> [Activity] The copy has to match the data exactly and leave out every picture.
++++++++++
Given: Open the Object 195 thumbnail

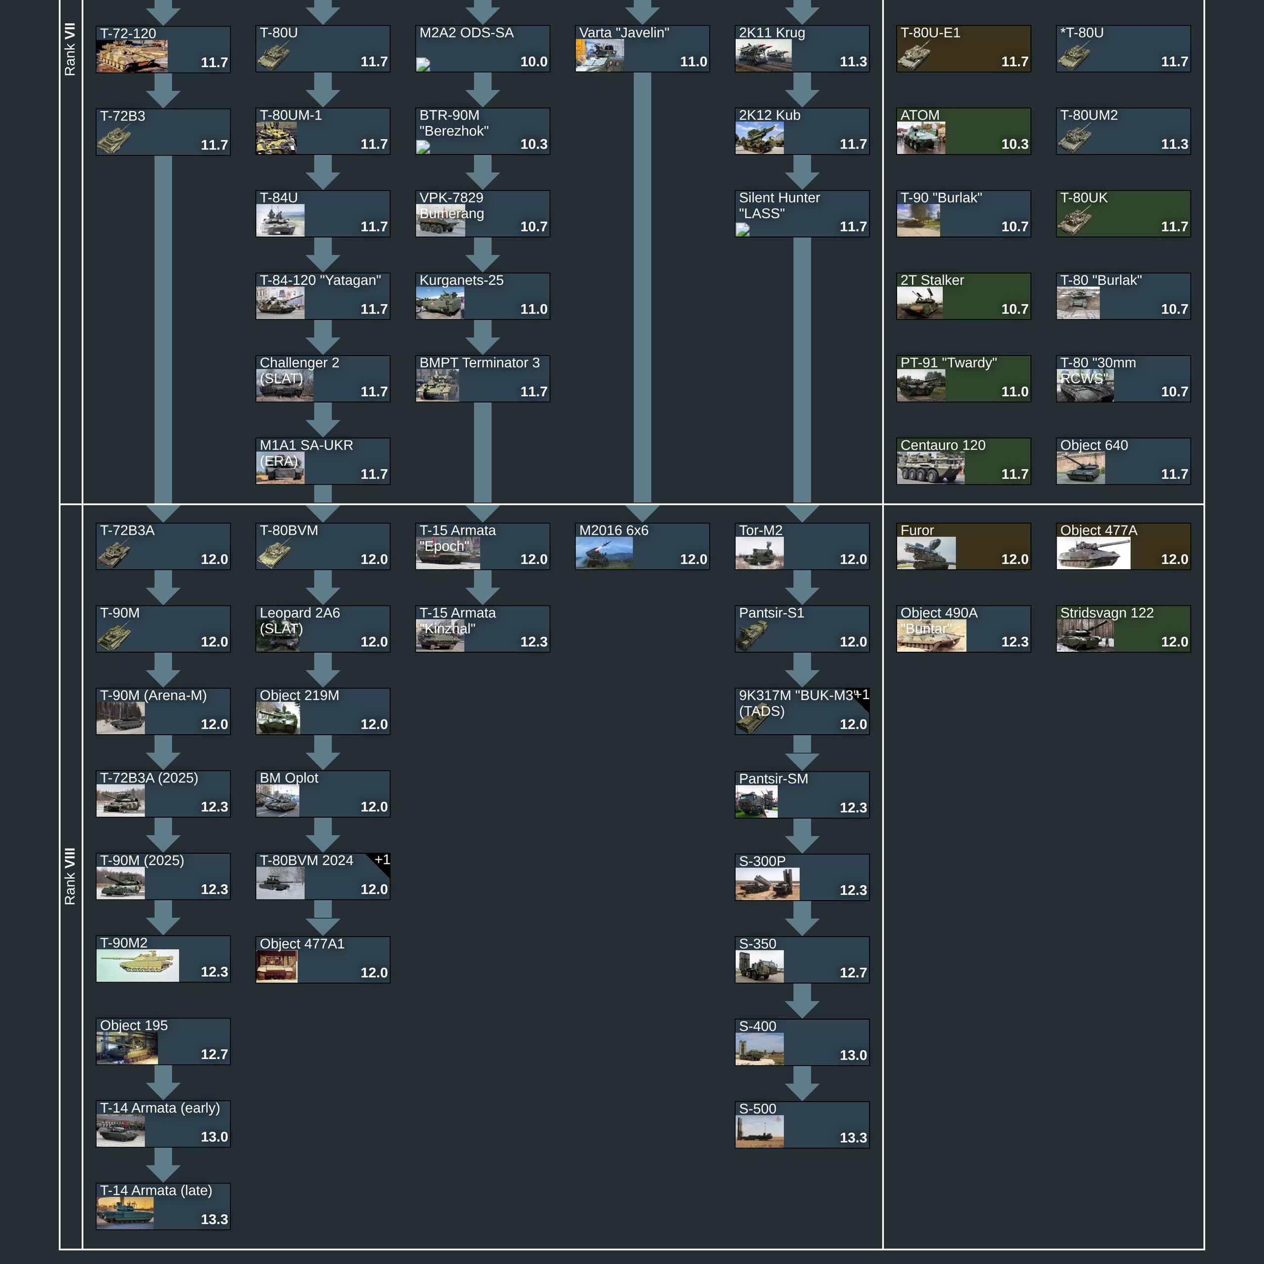Looking at the screenshot, I should tap(127, 1048).
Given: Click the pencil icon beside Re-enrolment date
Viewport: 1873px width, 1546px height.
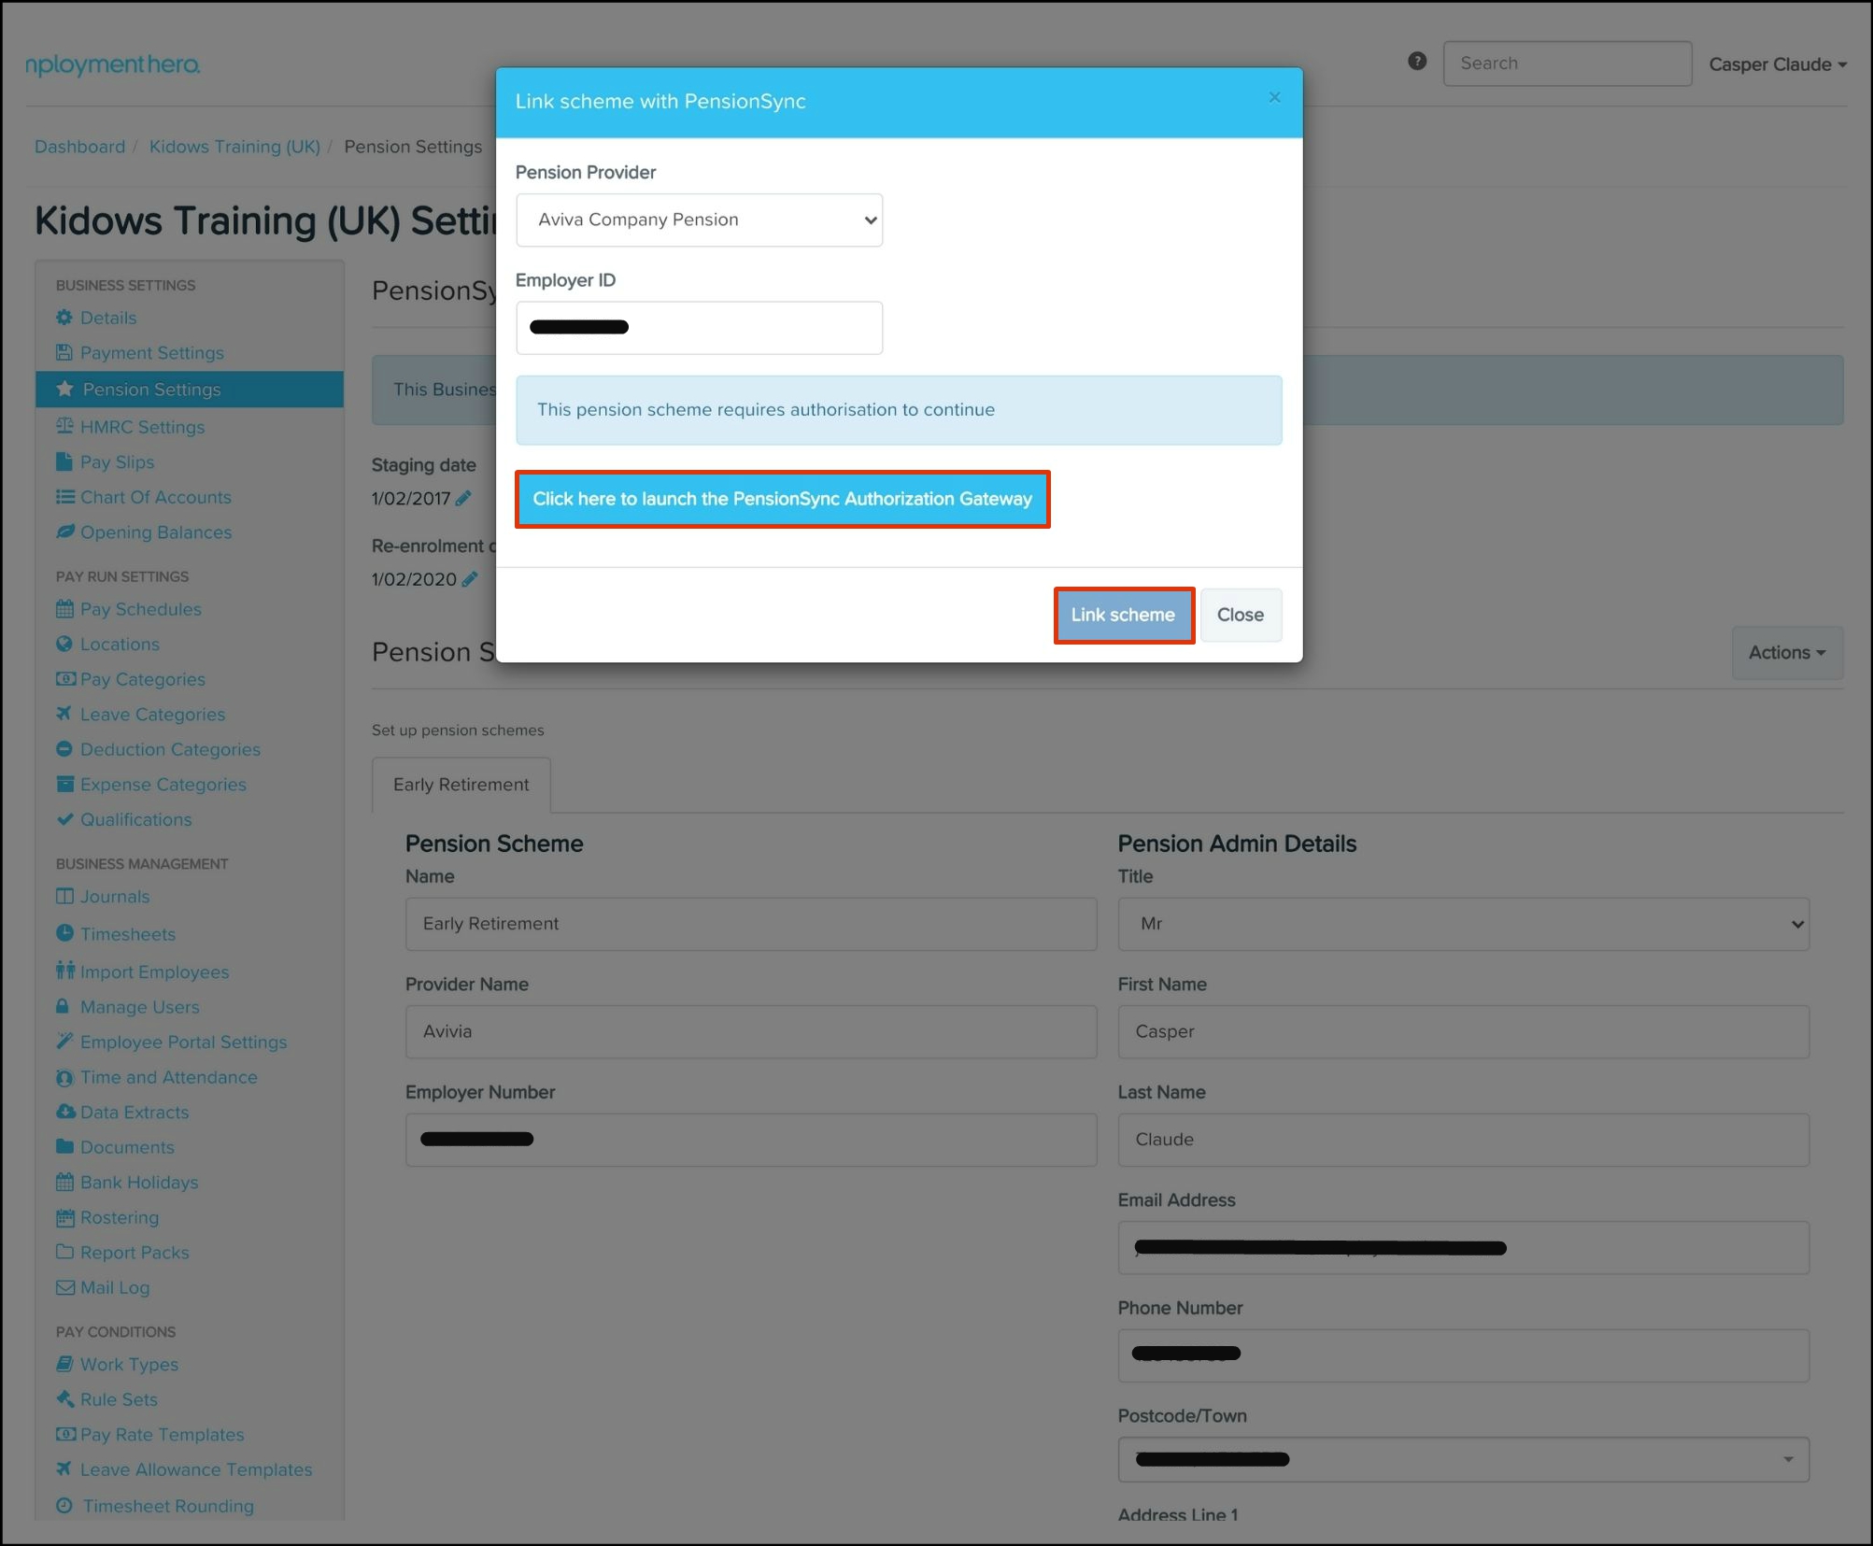Looking at the screenshot, I should (470, 579).
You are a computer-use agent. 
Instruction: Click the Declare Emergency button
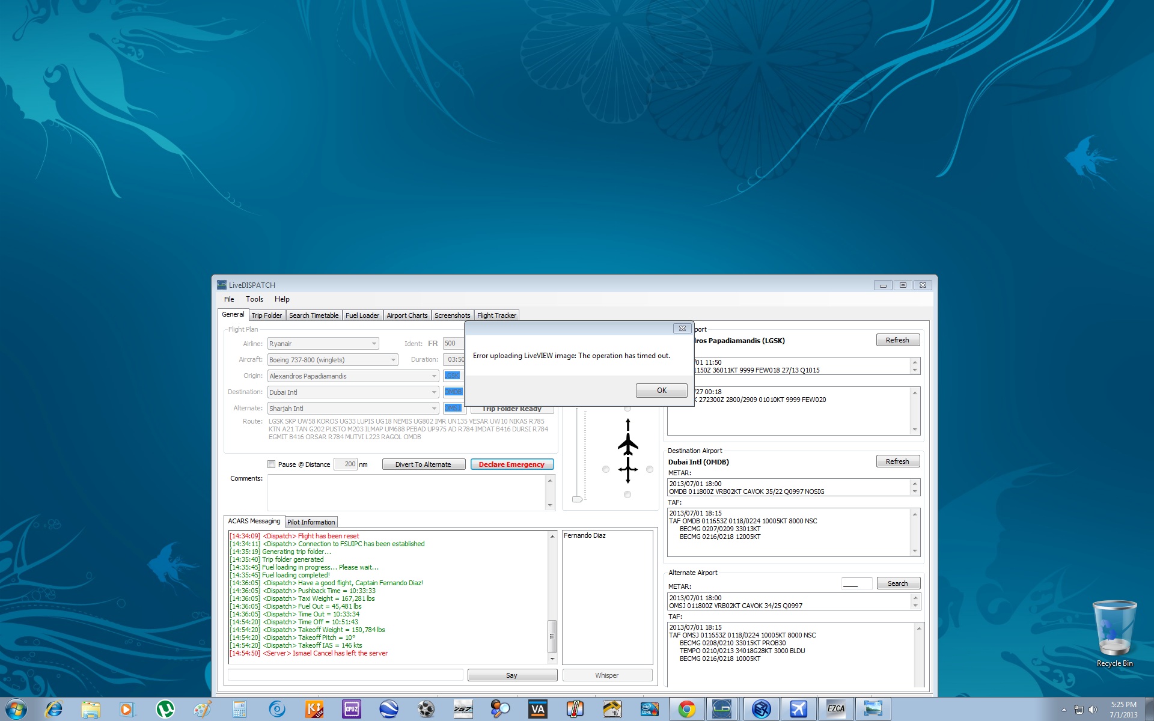(511, 464)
++++++++++
> [Solution below]
Given: Open the Object 195 thumbnail

Looking at the screenshot, I should tap(127, 1048).
Given: Click the pencil icon beside Re-enrolment date
Viewport: 1873px width, 1546px height.
Looking at the screenshot, I should (470, 579).
You are a computer-use agent. 
Instruction: Click the Declare Emergency button
(511, 464)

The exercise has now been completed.